İLERİ SÜRÜLEN İSTİNAF SEBEPLERİ :
Davalı …Ş. vekili sunduğu istinaf başvuru dilekçesinde özetle; Yerel Mahkemece maddi meselenin takdirinde hata yapıldığını ve eksik incelemeye dayalı olarak hüküm kurulduğunu, öncelikle dava şartı yokluğu nedeniyle davanın reddine karar verilmesi gerektiğini, bu yönde yaptıkları itirazların da Yerel mahkemece değerlendirilmediğini, dava konusu kazanın oluşumunda sigortalı araç sürücüsünün kusur oranının yeterli inceleme yapılmadan %70 kusurlu kabul edilerek hesaplama yapıldığını, hazırlanan rapor doğrultusunda eksik inceleme ile hüküm kurulduğunu, kusur durumunun tespit edilmeden yapılan hesaplamanın farazi olmaktan öteye gidemediğini, davaya konu kaza nedeniyle şirket nezdinde hasar dosyası açılarak 40.552,05 TL ödeme yapıldığını, davacının ödemenin dava açıldıktan sonra yapıldığını iddia ettiğini ancak yapılan bu ödemeyi ihtiyati kayıt ileri sürmeden kabul ettiğini, yargılama sırasında poliçe genel ve özel şartları doğrultusunda yapılan ve davacı tarafından ihtiyati kayıt düşülmeden kabul edilen bu ödeme ile müvekkili şirketin poliçeden doğan sorumluluğunu yerine getirmiş olduğunu, müvekkili şirketin davacıya karşı başkaca bir sorumluluğunun bulunmadığını, dava açıldıktan sonra müvekkili şirketçe yapılan ödemeye fazlaya ilişkin haklar saklı tutulmaksızın davacılarca da kabul edildiğinden davanın konusuz kaldığını, bu nedenle de davanın reddinin gerektiğini, ayrıca hükme esas alınan bilirkişi raporunun şirketçe yapılan ödemeyi dikkate alırken ödemenin dava sonrası olması nedeniyle yalnızca ana parayı mahsup etmek gerektiğini belirterek hesaplama yapmasının da hatalı olduğunu, dosyada bulunan maluliyet oranlarına ilişkin raporu da kabul etmediklerini, hukuka ve hakkaniyete aykırı, afaki bir maluliyet oranının belirlendiğini, ayrıca hükme esas alınan raporda belirtilen davacı için hesaplanan geçici iş göremezlik, tedavi gideri ve bakıcı giderinden müvekkili şirketin sorumlu tutulamayacağını, bu konuda sorumluluğun tamamen SGK’na ait olduğunu beyan ederek Yerel Mahkemece verilen kararın kaldırılarak davanın reddine, yargılama giderleri ve vekalet ücretinin karşı tarafa yükletilmesine karar verilmesini talep etmiştir.
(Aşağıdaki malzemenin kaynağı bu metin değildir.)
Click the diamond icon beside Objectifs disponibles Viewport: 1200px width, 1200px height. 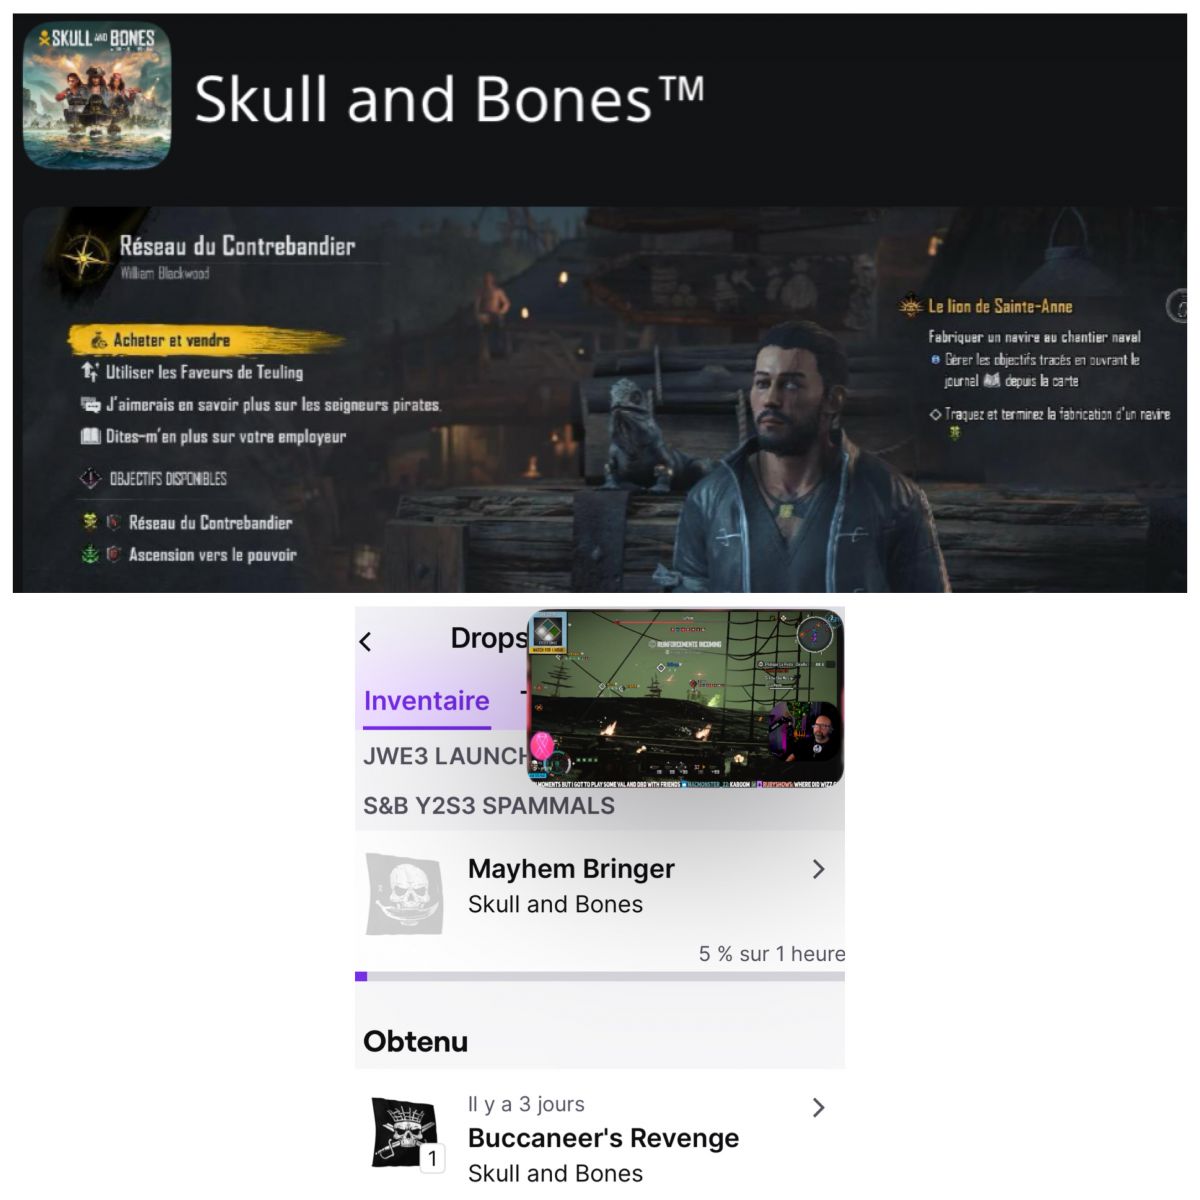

Katılma yolu ile istinafa başvuran davacı vekili dilekçesinde özetle; Yerel Mahkemece maddi tazminat taleplerinin kısmen kabulü yönünde tesis edilen hükmün usul ve yasaya aykırı olduğunu, maddi tazminata ilişkin nispi vekalet ücreti hesaplanırken toplam maddi tazminat üzerinden değil ıslah ile arttırılan değeri üzerinden hesaplama yapılarak vekalet ücretinin eksik hesaplandığını beyan ederek Yerel mahkemece verilen kararın kaldırılması ile yargılama giderleri ve vekalet ücretinin karşı tarafa yükletilmesine karar verilmesini talep etmiştir.
DELİLLERİN DEĞERLENDİRİLMESİ ve GEREKÇE :
6100 sayılı Hukuk Muhakemeleri Kanunu’nun 341 ve devamı maddeleri uyarınca ve özellikle istinaf incelemesinin kapsamının öngörüldüğü 355. maddeye göre re’sen gözetilecek kamu düzenine aykırılık halleri dışında istinaf incelemesi istinaf dilekçesinde belirtilen sebeplerle sınırlı olarak yapılır.
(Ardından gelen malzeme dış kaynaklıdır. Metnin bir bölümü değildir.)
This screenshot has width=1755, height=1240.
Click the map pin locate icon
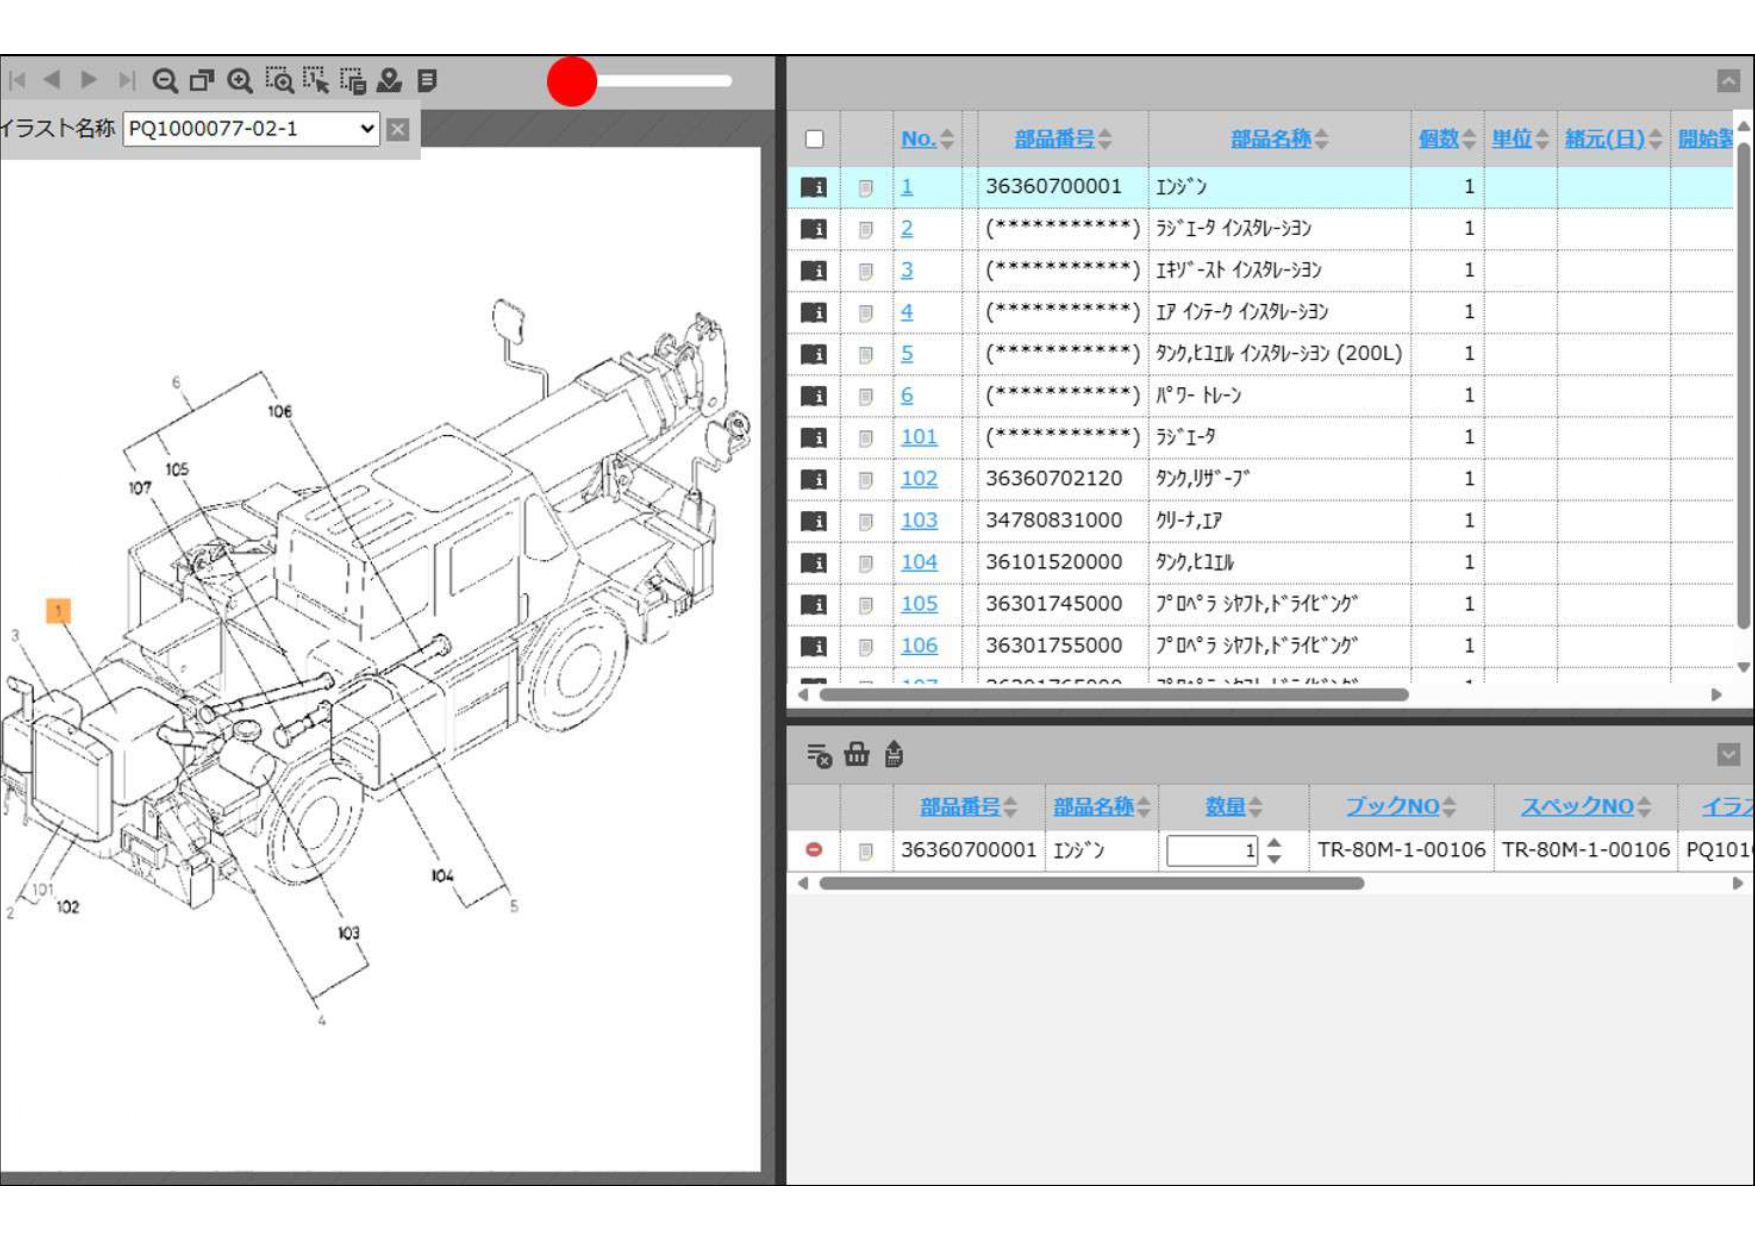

Davadan önce başvuru şartının yerine getirilmediği istinafı
2918 sayılı KTK’nın 97.maddesi, 26.04.2016 tarih 6074 sayılı Kanunun 5.maddesi ile değiştirilerek zarar görene zorunlu mali sorumluluk sigortasında öngörülen sınırlar içinde dava yoluna gitmeden önce ilgili sigorta kuruluşuna yazılı başvuruda bulunulması zorunluluğu getirilmiştir. İşbu dava ise 11.11.2014 tarihinde açılmıştır. Dava tarihi itibariyle sigorta şirketine başvuru zorunluluğu bulunmamaktadır. İtiraz yersizdir.
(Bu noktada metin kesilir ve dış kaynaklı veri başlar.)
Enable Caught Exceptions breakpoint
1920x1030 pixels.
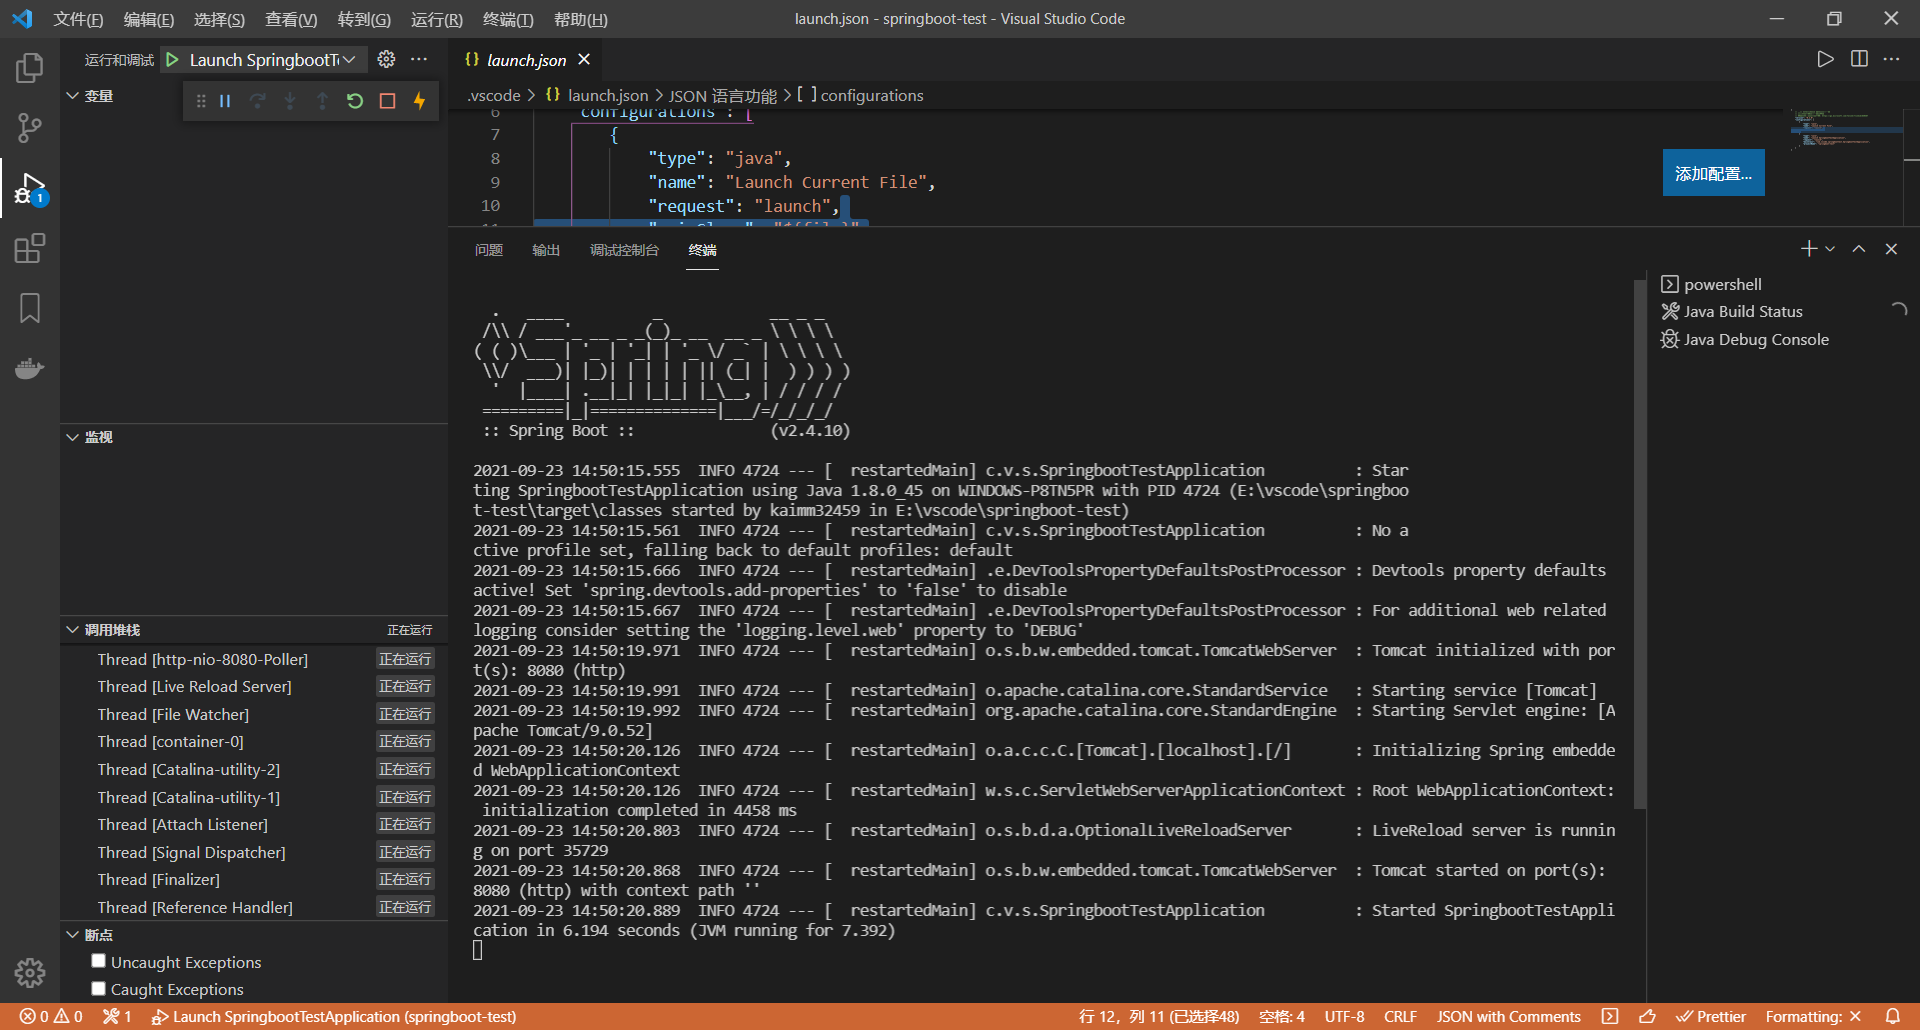point(98,989)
Davalı … vekilinin Kusura yönelik itirazı yönünden;
Davacı tarafından dosyaya sunulan trafik bilirkişi mütalaa raporunda meydana gelen kazada davacı yayalar … ve …’nin %30, davalı motosiklet sürücüsünün %70 oranında kusurlu olduğunun görüş bildirildiği, ceza mahkemesindeki 28/10/2014 tarihli keşfe dayalı bilirkişi raporunda sürücünün ikinci derece ,yayaların birinci derecede kusurlu bulunduğu, 02/11/2015 tarihli bilirkişi raporunda ise sürücünün %40, yayaların %60 oranında kusurlu olduğu, ceza mahkemesindeki 14/05/2015 tarihli istanbul adli tıp raporunda sürücü ve yayaların eşdeğer kusurlu oldukları, mahkemenin 2014/1242 sayılı dosyasında aldırılan İstanbul ATK’nın 30/03/2016 tarihli raporunda da sürücü ve yayaların %50’şer oranında kusurlu bulunduklarının rapor edildiği, gerek hukuk dosyası, gerekse ceza dosyası raporları arasında bulunan çelişkilerin giderilebilmesi için İTÜ kürsüsünde görev alan bilirkişiler tarafından dosyaya sunulan 10/01/2017 tarihli bilirkişi raporunda söz konusu kaza nedeniyle sürücü Halil’in %70 oranında asli kusurlu, yayalar Şerife ve Mariye’nin ise %30 oranında kusurlu olduğunun rapor edilmesi, söz konusu kusur raporunun diğer tüm raporları bağdaştırır nitelikte olup çelişkileri gidermesi karşısında dosyada alınan bağdaştırıcı kusur raporuna göre karar verilmesinde herhangi bir hukuka aykırılığın bulunmadığı ve bu halde davalı … vekilinin kusura yönelik itirazlarının yerinde olmadığı anlaşılmıştır.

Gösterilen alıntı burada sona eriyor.